Unfortunately, past incidents have changed the way people see London
In June London endured two major tragedies that resulted in a total of 87 people killed. A further incident in Manchester, another major UK city, resulted in the lost lives of 22 people. I won’t comment on how and why these incidents happened, and how they could have been prevented. That would encourage a political debate, and as a travel blogger that’s not what I’m here to do.
Unfortunately, this has seemed to change the way people see London, and the UK in general. A few of my friends asked me where I was headed to for the summer, and their first response to “London” was “be careful”. The perception of London, at least from Hong Kong, is now that it is a targeted city full of crime. When I first met people at Imperial College I don’t think they felt the same way, and that feeling was soon gone as well for me – it shows how the the way the media exaggerates can transform people’s views so drastically.
I don’t think London has been transformed by these incidents
As a student and a travel blogger (both areas with lots of room for failure), a quality I really admire is resilience. Entire cities have to deal with challenges, and that’s what London had to deal with this entire time. Despite that, I felt the same buzzing, cheery vibe that I previously felt from London, which I respect and appreciate.
Oxford Street, London
London is even more vibrant than I remember it
On a side note, London has become such a fun city to hang out in. I got to spend time in different areas of London, such as Leicester Square, Covent Garden, Westminster, Hyde Park, etc.. Ultimately these are all touristy destinations, though I was bound to Imperial College’s programme so I didn’t have much of a choice.
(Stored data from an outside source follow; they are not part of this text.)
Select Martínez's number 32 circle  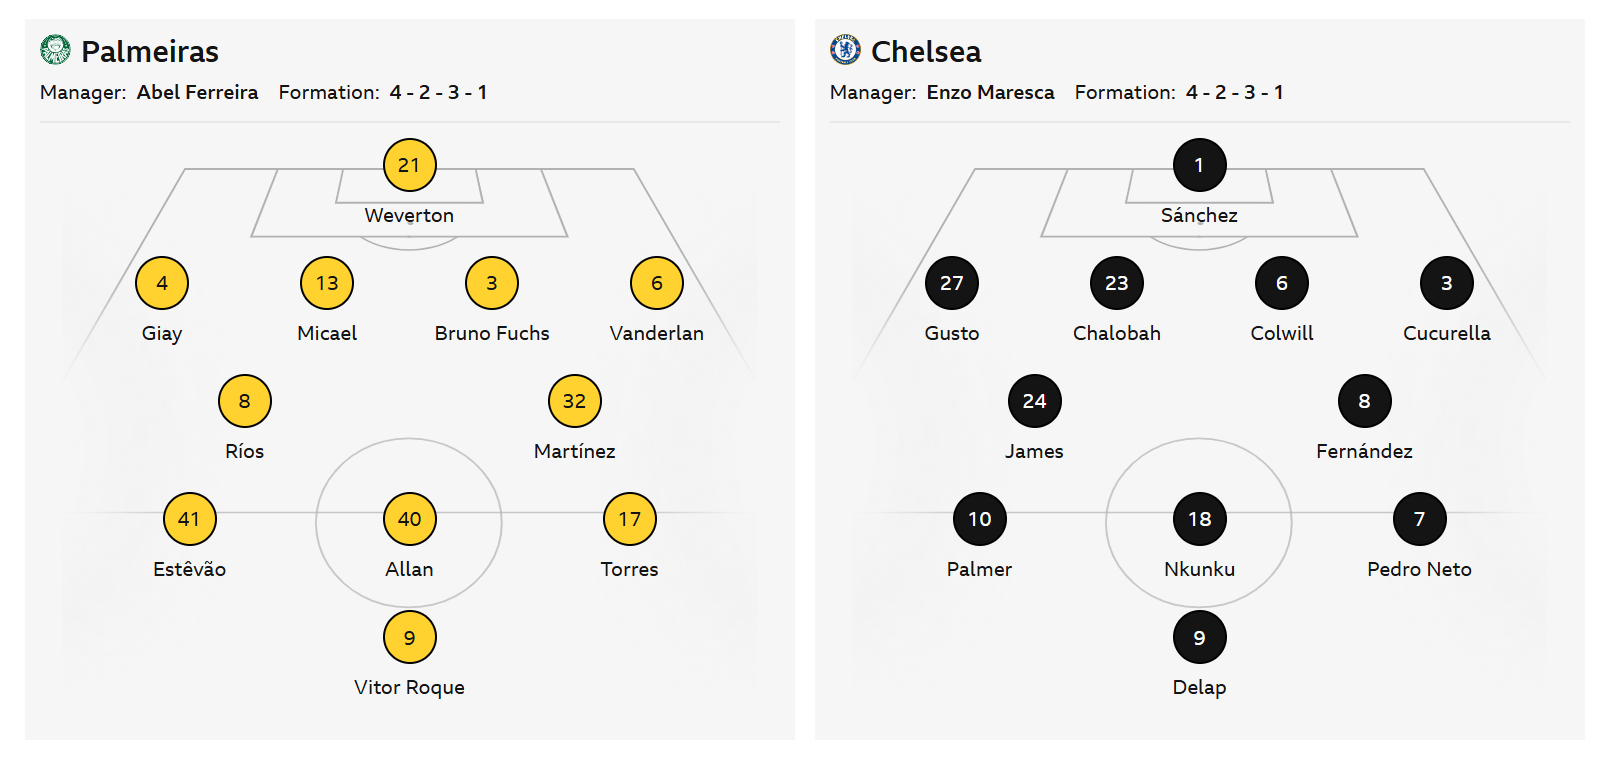(574, 401)
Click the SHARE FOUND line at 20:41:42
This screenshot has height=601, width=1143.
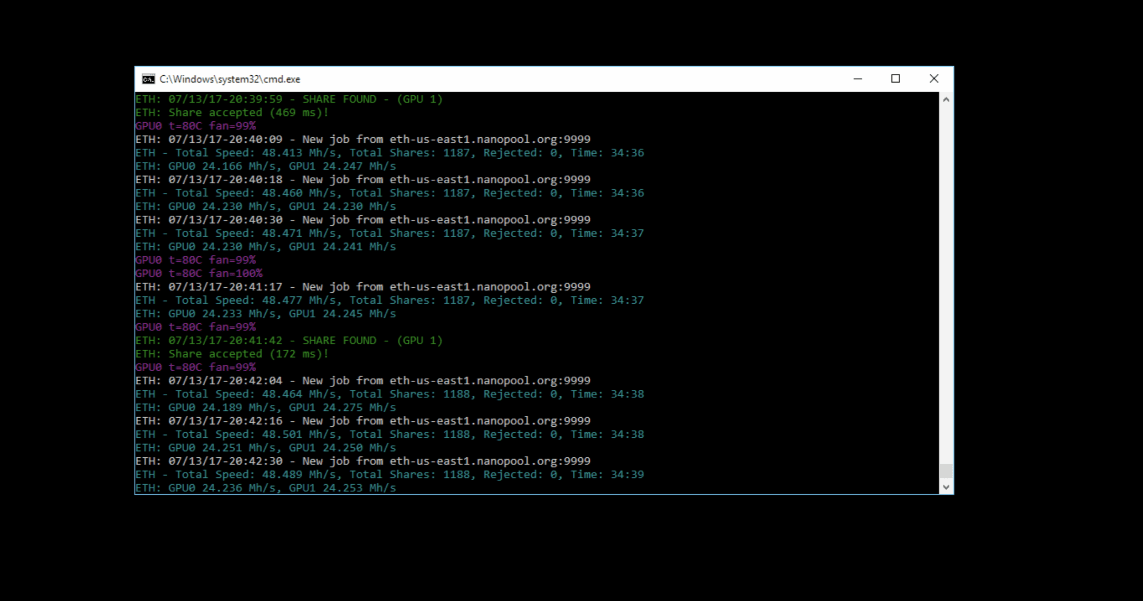(x=288, y=341)
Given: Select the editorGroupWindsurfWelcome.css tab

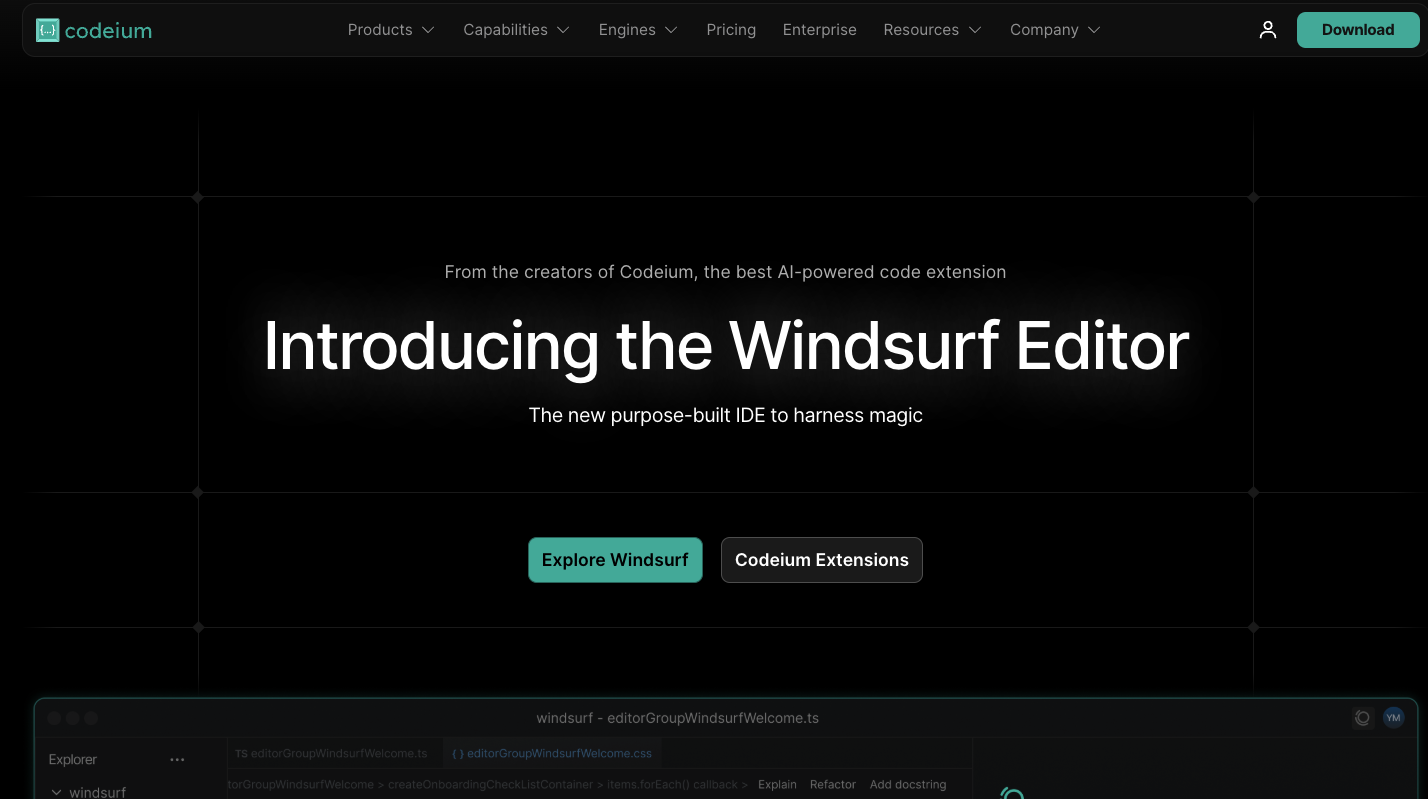Looking at the screenshot, I should click(552, 753).
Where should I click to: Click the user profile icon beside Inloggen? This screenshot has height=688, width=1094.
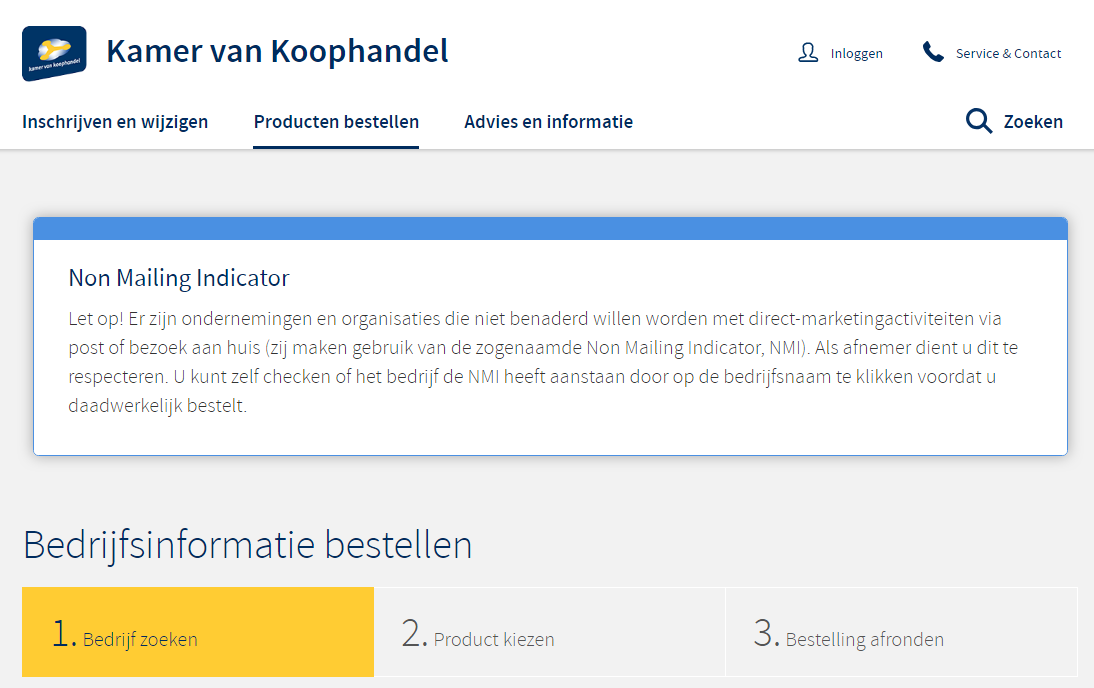[x=808, y=53]
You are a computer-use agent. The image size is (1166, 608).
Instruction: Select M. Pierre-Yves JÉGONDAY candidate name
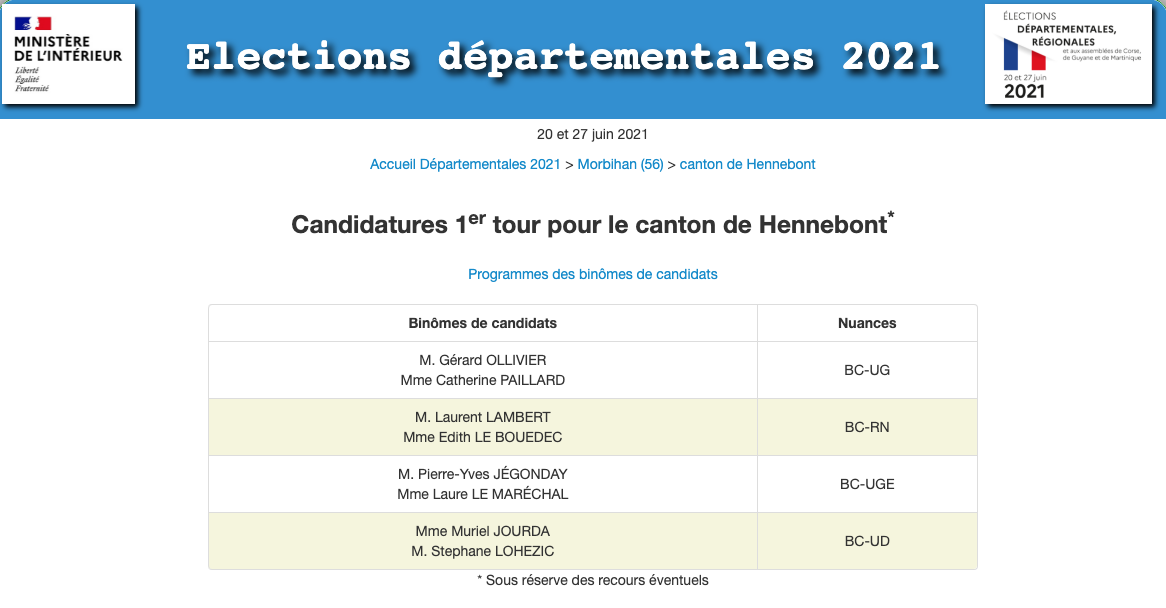click(483, 474)
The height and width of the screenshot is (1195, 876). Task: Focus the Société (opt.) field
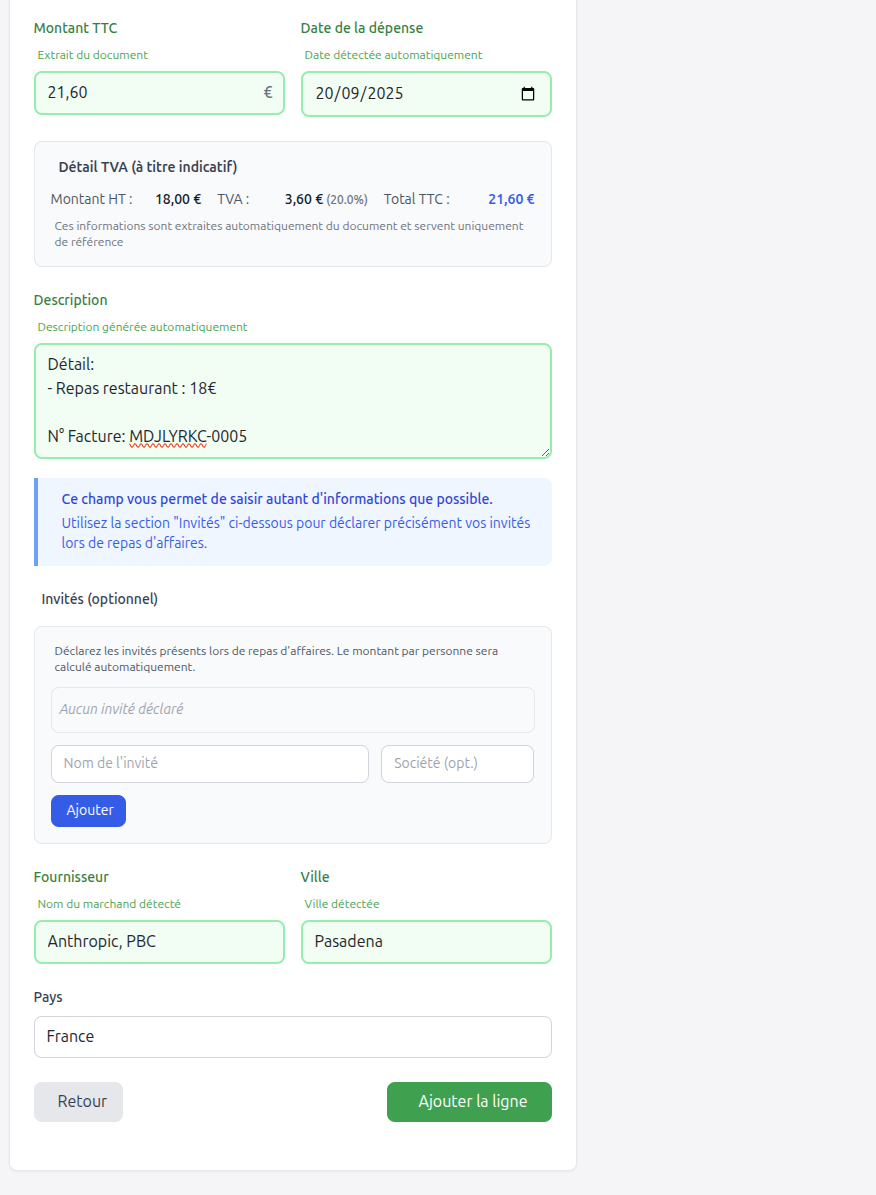(x=457, y=763)
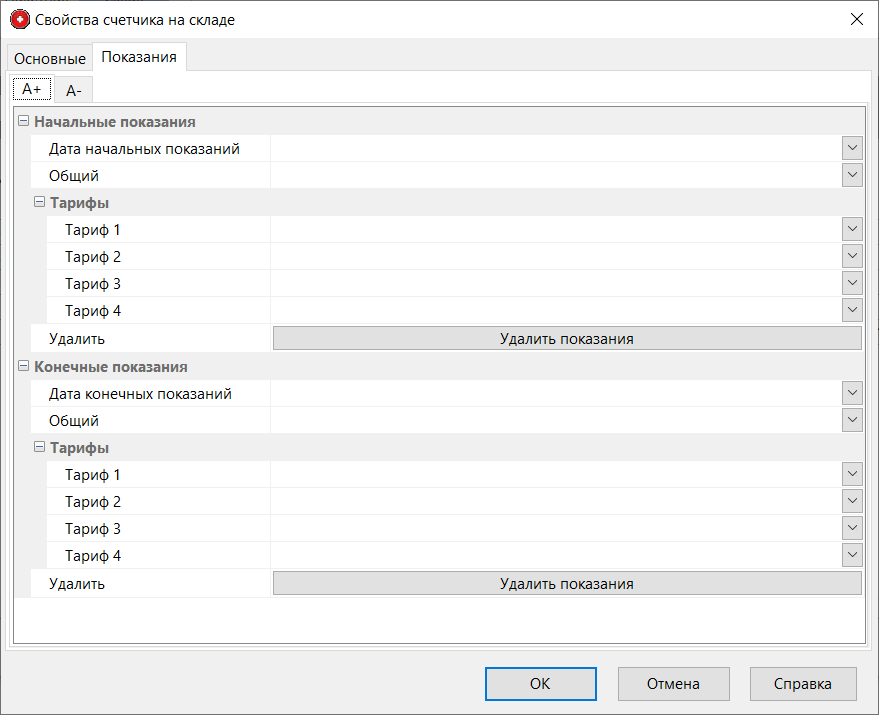Screen dimensions: 879x715
Task: Open Дата конечных показаний dropdown
Action: [x=851, y=394]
What I noticed was that unlike Hong Kong, people managed to be friendly despite being in large crowds. Street performances gained many viewers, and consequently, much respect. I also felt safe wherever I went – obviously that doesn’t mean I actually was, and probably my friends being there factored into that as well, but I was surprised at how pleasant London was both for visiting and living in.
Leicester Square, London
Imperial College is located in South Kensington, which is somewhat of a more upscale area. The direct area around the campus was relatively quiet, including Hyde Park, which I loved – it doesn’t seem to be a popular tourist area despite its fame, so most of the time we were interacting with locals (and swans).
Hyde Park, London
Evidence that the incidents happened can be kind of scary
On a bus ride we passed by Grenfell tower, which gave me mixed emotions. On one hand it was sort of thrilling, but on the other hand I couldn’t help but think about the tragedy that happened there a month prior. I’m not sure how to think about that. It’s definitely sad that Grenfell tower has simply become something cool to look at, as something like this should never be “normalised” (e.g. in the sense that visiting a place like Auschwitz is now simply a “thrilling experience”, while 75 years ago people suffered there). I only managed to get a terrible picture of Grenfell Tower, but my friend Michelle got slightly better footage, which I’ll use instead.
Keep in mind that after these incidents London has implemented heightened security around streets, so I wouldn’t feel any less safe than I would’ve before these incidents happened whenever travelling to London. Obviously these incidents were tragic and I send my thoughts out to the friends and family of those involved, but I wouldn’t have any qualms travelling to London.
Otherwise I’m not too sure what my point is, actually. London was fun to revisit and the incidents that happened in June didn’t change my perception of London at all, which I really respect.
Has anyone traveled to London after the June incidents? Does anyone live in London? What do you think?
Your pictures of London are absolutely beautiful. And as someone who lives very close to London I feel you captured the essence of it all very well. And I could not agree more with your words, great post!